Book of the Week, historical, non-fiction

Book of the Week: Ask a Historian

I offer you a non fiction book this week – and after a few weeks where I’ve been recommending new (or newish) releases, here’s one that’s not quite as new a release because it came out in October…

Anyway, Greg Jenner’s latest book does exactly what it says on the tin – it answers fifty questions from history that are the sort of thing that most people actually want to know – as opposed to the sort of history people thing they ought to know. So you can find out how women dealt with their periods in the past – but also how historical periods got their names, where history starts and pre-history ends and why people are so obsessed with the Tudors (see also the question about how many nipples Anne Boleyn had) and then more horrible histories type stuff like how much horse manure was created each day in London or what the Flintstones got right. And because it’s fifty questions it makes for great bite sized reading – I read a couple of questions a night before bed.
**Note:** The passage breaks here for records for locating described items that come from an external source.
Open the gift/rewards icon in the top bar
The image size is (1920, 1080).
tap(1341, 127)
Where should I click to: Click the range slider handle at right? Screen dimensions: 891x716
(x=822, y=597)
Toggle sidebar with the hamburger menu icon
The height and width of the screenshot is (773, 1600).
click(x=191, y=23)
As I’ve mentioned before, Greg and I overlapped at the same university and we did student radio at the same time although in different departments (I was news and he was speech) so we didn’t really hang out together although we were in the Langwith bar at the same time a few times after the weekly meeting. I really like the niche he’s carved himself as a public historian – he is incredibly knowledgable but wears it very lightly and his writing style is fun and accessible. And he’s the sort of history writer who wants to appear like he knows it all right off the top of his head – he’s not afraid to show his working and tell you which historians or other experts he spoke to in the main text and not hidden in the footnotes. And if there’s something you’re particularly interested in, there’s always a further reading list at the back – complete with notes about which are the more academic books as opposed to the more lay person friendly ones. As well as working for the grownups, I think this is also the sort of book that would appeal to a kid who read horrible histories and is now looking for something else fun and historical. It’s got a few swear words in it, but I think that teens and tweens will love that (and parents: they’ve heard all the words already at school, that ship has sailed)
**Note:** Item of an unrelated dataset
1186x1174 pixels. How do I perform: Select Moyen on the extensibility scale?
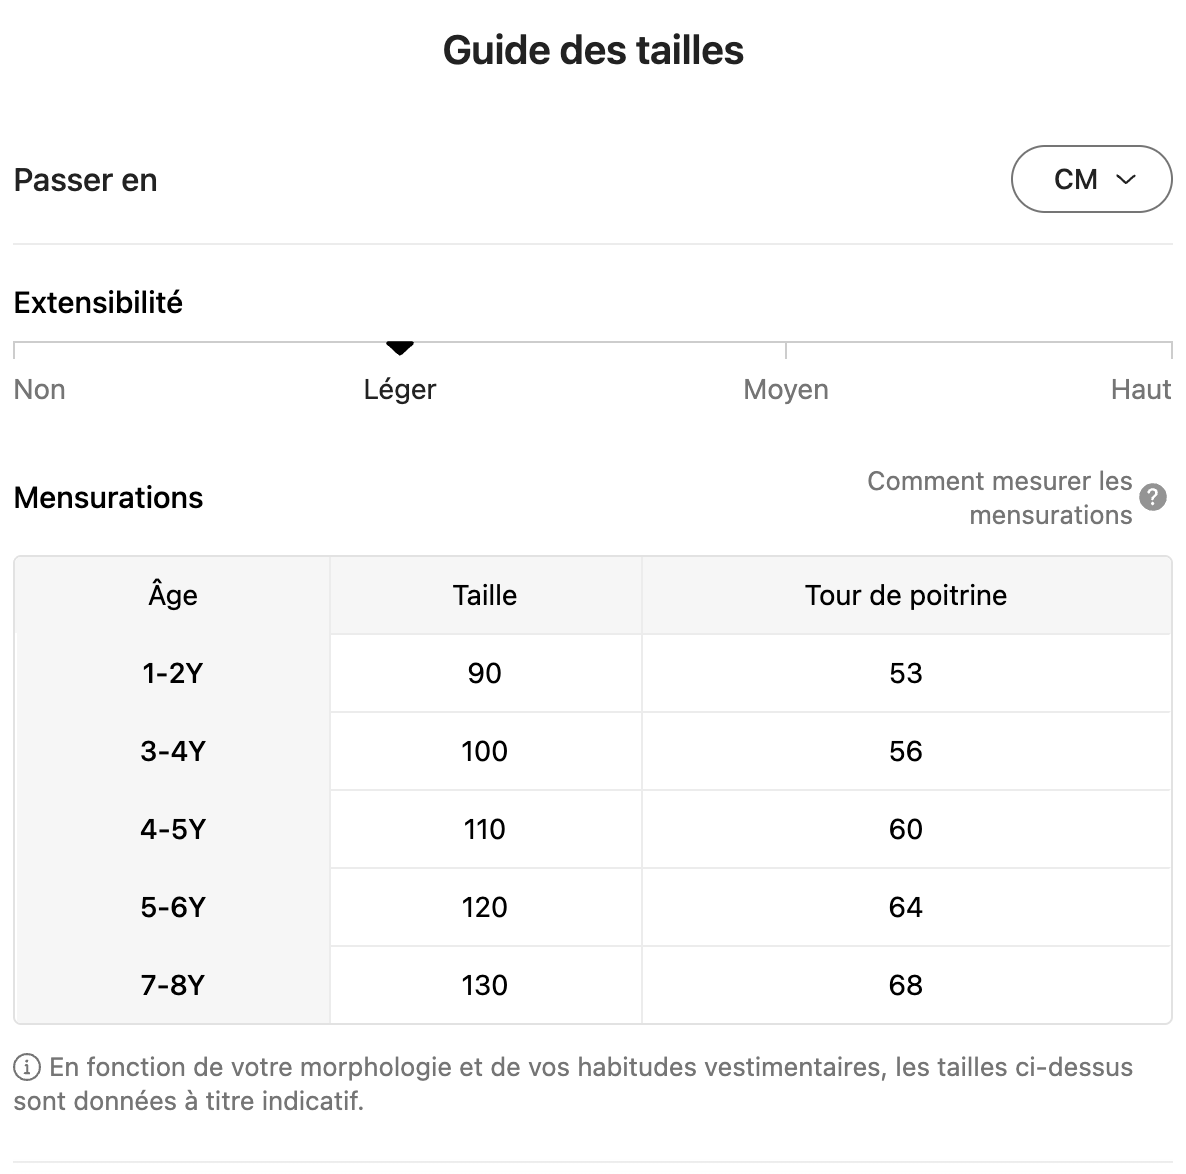coord(785,389)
My copy (complete with signed book plate) came from Big Green Books, but it should be fairly easy to get hold of from any reasonably sized book shop as well as on Kindle and Kobo. And if you read it and like it, then try Greg’s other books Dead Famous (definitely more for the adults) and A Millions Years in a Day. And as a bonus Greg reads his own audiobooks, which is always delightful – if you listen to his podcast You’re Dead to Me you know what he sounds like and it would be weird for it not to be him narrating!

Happy Reading!

romance, women's fiction

New release: Book Lovers

I said on Tuesday that last week had been a good one for reading new stuff, and it was because here I am again with a new release that’s perfect for reading while sitting on a beach – or more likely in the garden (if the sunshine lasts).
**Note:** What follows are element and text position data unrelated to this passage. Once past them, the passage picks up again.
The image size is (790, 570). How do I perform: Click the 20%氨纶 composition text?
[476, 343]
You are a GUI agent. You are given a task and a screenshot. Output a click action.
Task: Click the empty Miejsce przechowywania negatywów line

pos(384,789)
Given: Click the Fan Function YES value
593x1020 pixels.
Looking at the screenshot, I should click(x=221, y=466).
Emily Henry’s new novel is about a New York literary agent, who keeps getting dumped when here boyfriends go on business trips to small towns and fall in love. Nora is the before woman. When her sister drags her to a small town in North Carolina to spend a month, she encounters Charlie – her work nemesis. He’s the editing equivalent of her, but he turned down her biggest novel and she’s not over it. And they keep bumping into each other…

And it’s delightful. As you can probably tell, it’s a book for people who love reading romances and seeing someone do something different with the tropes and archetypes. It’s a romance, but it’s closer to the woman’s fiction end of the spectrum because Nora has some issues of her own to deal with and that along with her relationship with her sister takes up almost as much time as the romance does. It will probably make you cry, you will probably worry if there’s going to be a happy ending but it’s worth it in the end, even if I wanted a slightly longer epilogue (what’s new!).

My copy came from NetGalley, but Book Lovers is out today in paperback – it came out on Kindle and Kobo on the 3rd – because release dates are confusing and annoying. Happy Reading!